従来、使用に供された冷蔵庫などから排出される発泡ウレタン屑は、回収後、主に埋設による廃棄方法をとってきた。しかしながら、廃棄処分場の容量が飽和状態に近づいていることや、環境保護の観点からも発泡ウレタンの再利用の推進が必要となってきた。
リサイクルという観点から見た場合、廃棄された材料を元の製品に戻し、再利用することが最も望ましい形態である。よって、廃冷蔵庫から排出される発泡ウレタンを、冷蔵庫に再利用する方法の確立が必要となってきた。
【0003】
発泡ウレタンは、熱硬化性樹脂であるため、熱可塑性樹脂のように溶融再生が困難である。よって、従来より様々な再利用方法が検討されてきた。第一に、例えば特開昭52−009162号公報に記述がある発泡ウレタンの粉砕物をウレタン原液と混合して再発泡するといったフィラーとして再利用する方法、第二に、例えば特開昭57−34926号公報に記述があるウレタンフォームの廃材を粉砕又は切断し、これに結合剤を塗布、混合したものを熱圧縮成形するといったプレス成形方法、第三に、例えば特開平10−152578号公報に記述があるように、ある種の溶媒を用いて発泡ウレタンを分解させ、それを再度発泡ウレタンの原料の一部とする化学的分解方法である。

データ部分 —
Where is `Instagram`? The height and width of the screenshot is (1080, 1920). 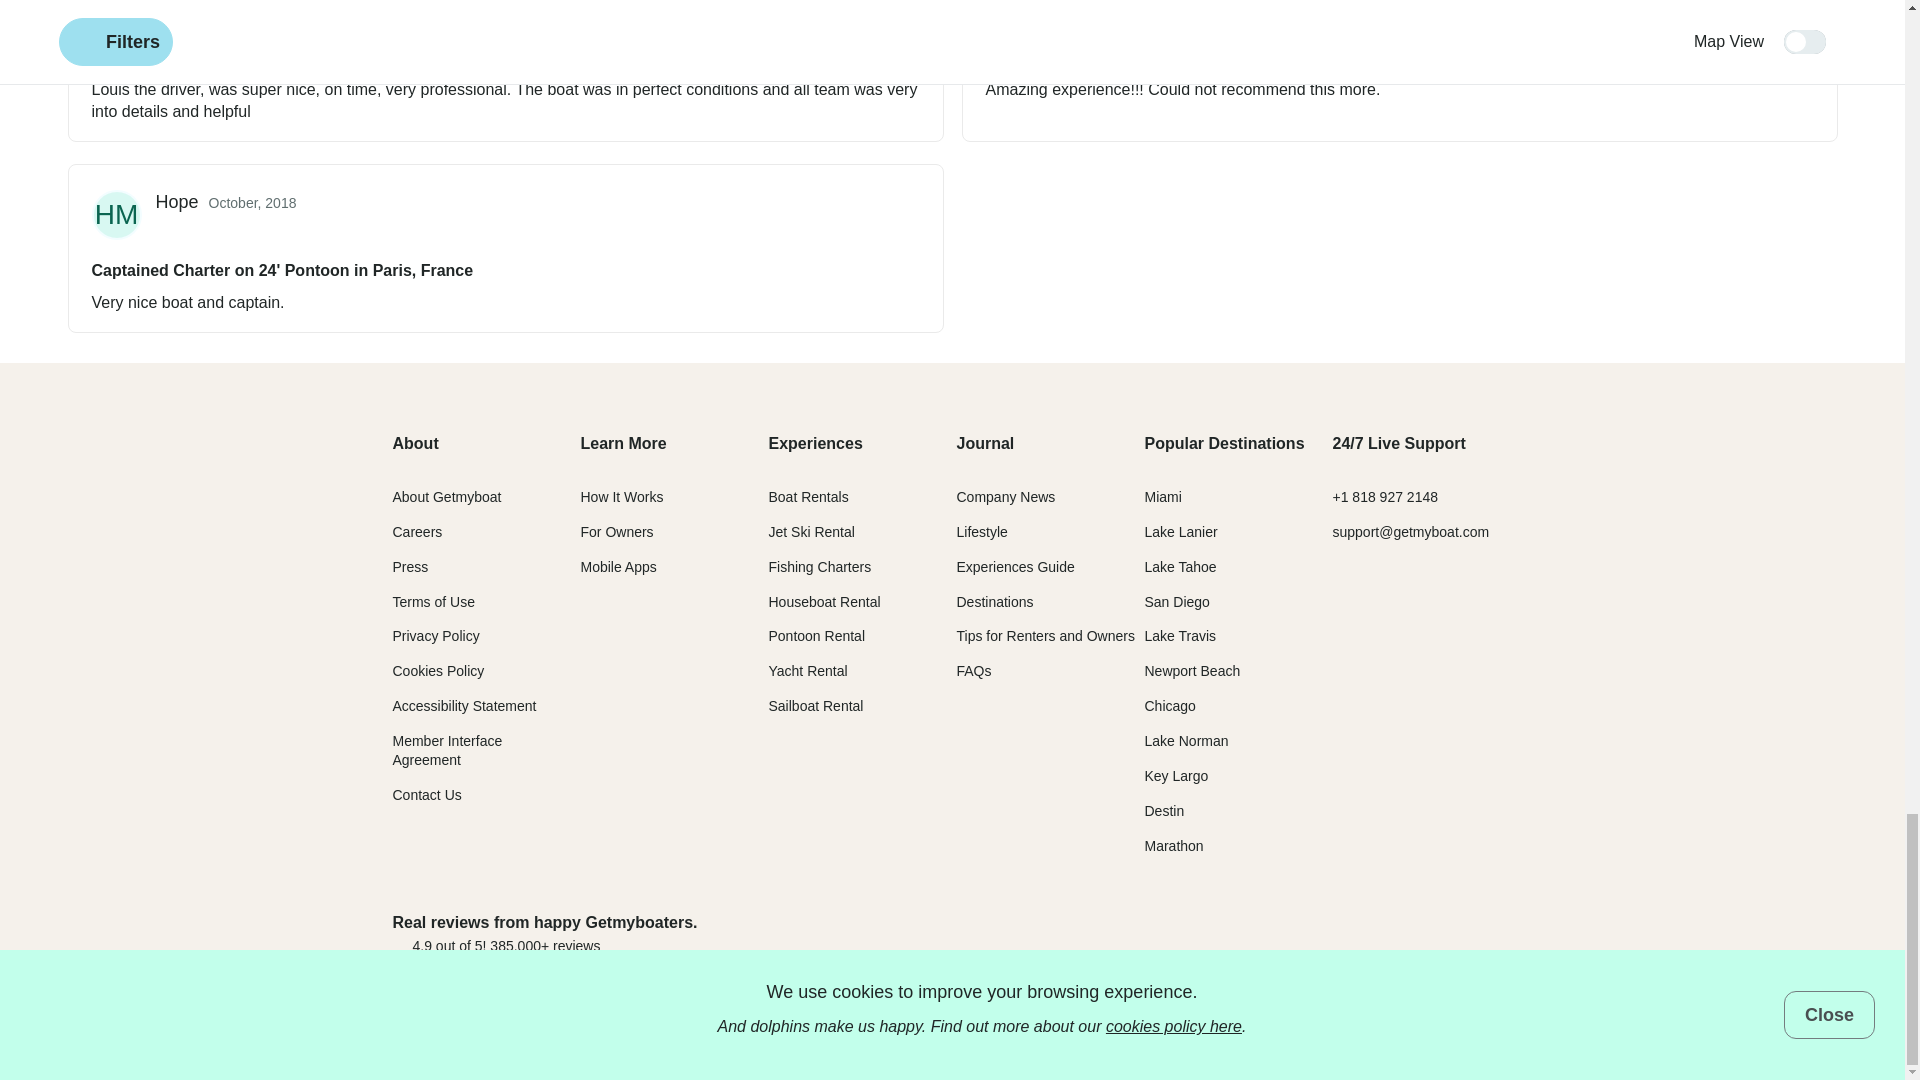 Instagram is located at coordinates (1357, 1034).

作業一覧 —
• a. 本文によると、使用済みの冷蔵庫などから出る発泡ウレタン屑は、従来、回収後に主にどのような方法で廃棄されてきたか。
• b. 本文の「リサイクルという観点から見た」から「とする化学的分解方法である。」までを、一字も変えずにすべて書き写してください。

作業結果 —
• a. 主に埋設によって廃棄されてきた。

• b.
リサイクルという観点から見た場合、廃棄された材料を元の製品に戻し、再利用することが最も望ましい形態である。よって、廃冷蔵庫から排出される発泡ウレタンを、冷蔵庫に再利用する方法の確立が必要となってきた。
【0003】
発泡ウレタンは、熱硬化性樹脂であるため、熱可塑性樹脂のように溶融再生が困難である。よって、従来より様々な再利用方法が検討されてきた。第一に、例えば特開昭52−009162号公報に記述がある発泡ウレタンの粉砕物をウレタン原液と混合して再発泡するといったフィラーとして再利用する方法、第二に、例えば特開昭57−34926号公報に記述があるウレタンフォームの廃材を粉砕又は切断し、これに結合剤を塗布、混合したものを熱圧縮成形するといったプレス成形方法、第三に、例えば特開平10−152578号公報に記述があるように、ある種の溶媒を用いて発泡ウレタンを分解させ、それを再度発泡ウレタンの原料の一部とする化学的分解方法である。